### JOBS
1 > Reproduce the blog post on Bill 104 starting at "The National Post" and ending at "of question period!", replacing "Labonte" with "Labonté".
2 > Carry on the blog post on Bill 104 from the point where it stops.

### TEXT PASSAGE
□ □ □ □ □ □ □

Archive for October 2009
Bill 104: While English Canada Obsesses Over Language Mafia Takes Over Montreal
You know how the English-Canadian media is always lecturing the Québécois on how their language issues are distracting them from the real important stuff, like economic developement and roads? And how the separatist obsession with language is killing Montreal and has been causing it’s decline?
Two stories broke in the news yesterday. One involved language, the other one about… hum… just something about the Mafia running the City of Montreal.
The three French-language dailies in Montreal headlined with the Mafia story. Only le Devoir even mentioned the Supreme Court ruling on bill 104 on the first page. The Montreal Gazette went for the language headline and gave the story about the former of leader of the opposition and former executive council member Benoit Labonté’s allegations that the City of Montreal’s administration is hostage to organised crime a whopping 1/40th of the front page.
Inside, the Gazette gave the language story more that 4000 word, including the main editorial. The City Hall scandal? 332. Eighteen less words that this post.
The National Post also headlined with language. No national daily in Canada mentions the fact that Canada’s second major city is in the midst of a major corruption scandal one week from a general election.
A Google.ca news search for bill 104 on the 22nd and 23rd of october returned 167 stories in English. A search for Labonte returned ony 21 articles. A search in French netted 84 stories for Labonte as opposed to only 47 about Loi 104.
Vigile.net, the ultra-nationalist clearinghouse for all things language and separatism-related in the Québec media lists 50 stories on Bill 104 and 90, almost twice as many, on the City Hall scandals.
Even those language-obsessed separatists of the Parti Québécois are reported by Radio-Canada not to have mentioned language, the Supreme Court or Bill 104 for the first 20 minutes of question period!
Meanwhile, the “Top court strikes down Quebec English school law” is the most active story of the day on CBC.ca with 1170 comments and growing. The four stories on the Montreal situation, stories that just might be the answer to the eternal question as to why Montreal has so many potholes, have a total of 94 comments.
Bill 104: The Supremes Got It Right
The Bill 104 case was not about language. It was about fraud. The plaintiff’s represented by Brent Tyler were not contesting the articles of the Charter of the French Langage that say they couldn’t send their children to publicly funded English-language schools in Québec. They went to court to protect a right to cheat.

□ □ □ □ □ □ □

(Records on locating elements on screens)
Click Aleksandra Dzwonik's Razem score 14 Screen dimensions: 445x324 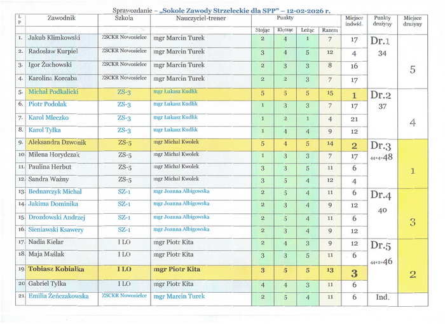click(x=330, y=143)
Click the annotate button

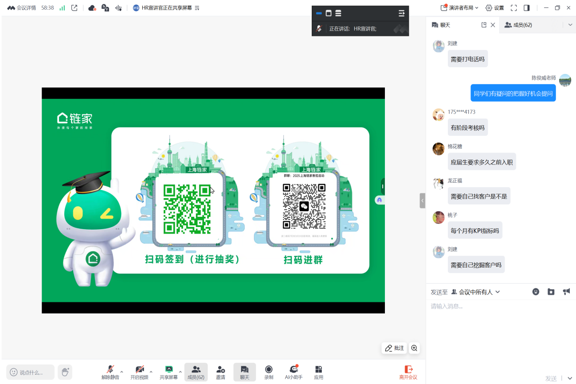(394, 348)
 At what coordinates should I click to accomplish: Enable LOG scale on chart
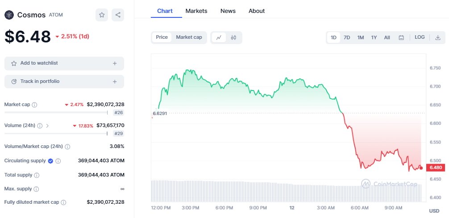coord(420,37)
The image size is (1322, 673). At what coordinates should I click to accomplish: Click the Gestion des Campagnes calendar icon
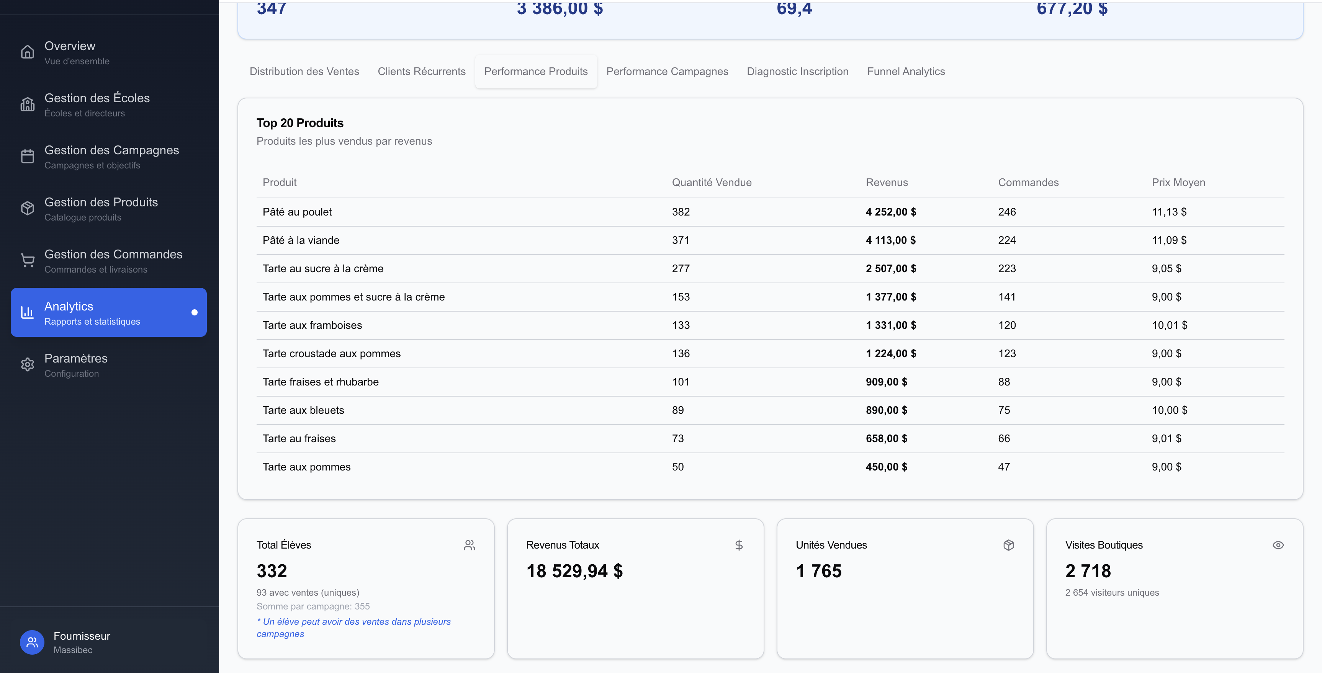tap(27, 156)
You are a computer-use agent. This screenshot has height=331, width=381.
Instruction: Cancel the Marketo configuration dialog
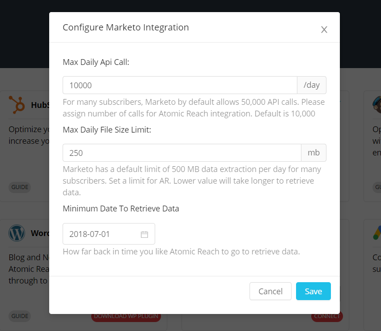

□ □ □ □ □ □ □

### ANSWERS TO THE PROBLEMS
1 >
The National Post also headlined with language. No national daily in Canada mentions the fact that Canada’s second major city is in the midst of a major corruption scandal one week from a general election.
A Google.ca news search for bill 104 on the 22nd and 23rd of october returned 167 stories in English. A search for Labonté returned ony 21 articles. A search in French netted 84 stories for Labonté as opposed to only 47 about Loi 104.
Vigile.net, the ultra-nationalist clearinghouse for all things language and separatism-related in the Québec media lists 50 stories on Bill 104 and 90, almost twice as many, on the City Hall scandals.
Even those language-obsessed separatists of the Parti Québécois are reported by Radio-Canada not to have mentioned language, the Supreme Court or Bill 104 for the first 20 minutes of question period!

2 >
The Court has already examined the articles of Bill 101 that say only a child who has himself, or who’s parents have, received the majority of their schooling in English somewhere in Canada can go to public English schools in Québec. They ruled them to be just fine.
This case was not about that at all. This case was about parents who had found a loophole in the law by which they could buy their children a spot in a public school by sending one child to an unsubsidised private school for one year and then claim that their six year old child had received « the majority of his schooling in an English school in Canada. »
This case has nothing whatsoever with these parents’ right to choose the language of education of their children. They have that right. They exercised it when they paid for the private school.
This case was about my obligation to pay for the English-language education of the children of people too stupid and disoriented to find the English-speaking part of North America or too cheap to send them to summer camp at the Y.
Christ, doesn’t Tim Horton’s have a program or something?
The justices ruled that Bill 104, the law passed to close the loophole, was unconstitutional (not that Québec has ever signed that constitution) and contrary to a Charter of Rights and Freedoms purposely designed to open up such loopholes in Québec’s language law. Aware of all this, and of the political mess their ruling would probably cause, the justices suspended the application of their judgement for one year while the Québec City government lawyers find another way to patch the loophole.
The justices decided that an unconstitutional law should stay on the books for one whole year. In other words, they said the intent of the law was the right one, but that it was badly formulated, and gave Québec a year to fix it. I’d say that’s quite a statement on the moral legitimacy of Brent Tyler and his gang’s cause.
Now, of course, it’s on. Pauline Marois is going to claim that the Charter of the French language is peril and that only independence can save the French language. The Société Saint-Jean-Baptiste will say something terribly old fashioned about the Québec Nation and Patrick Bourgeois will make veiled hints at violence.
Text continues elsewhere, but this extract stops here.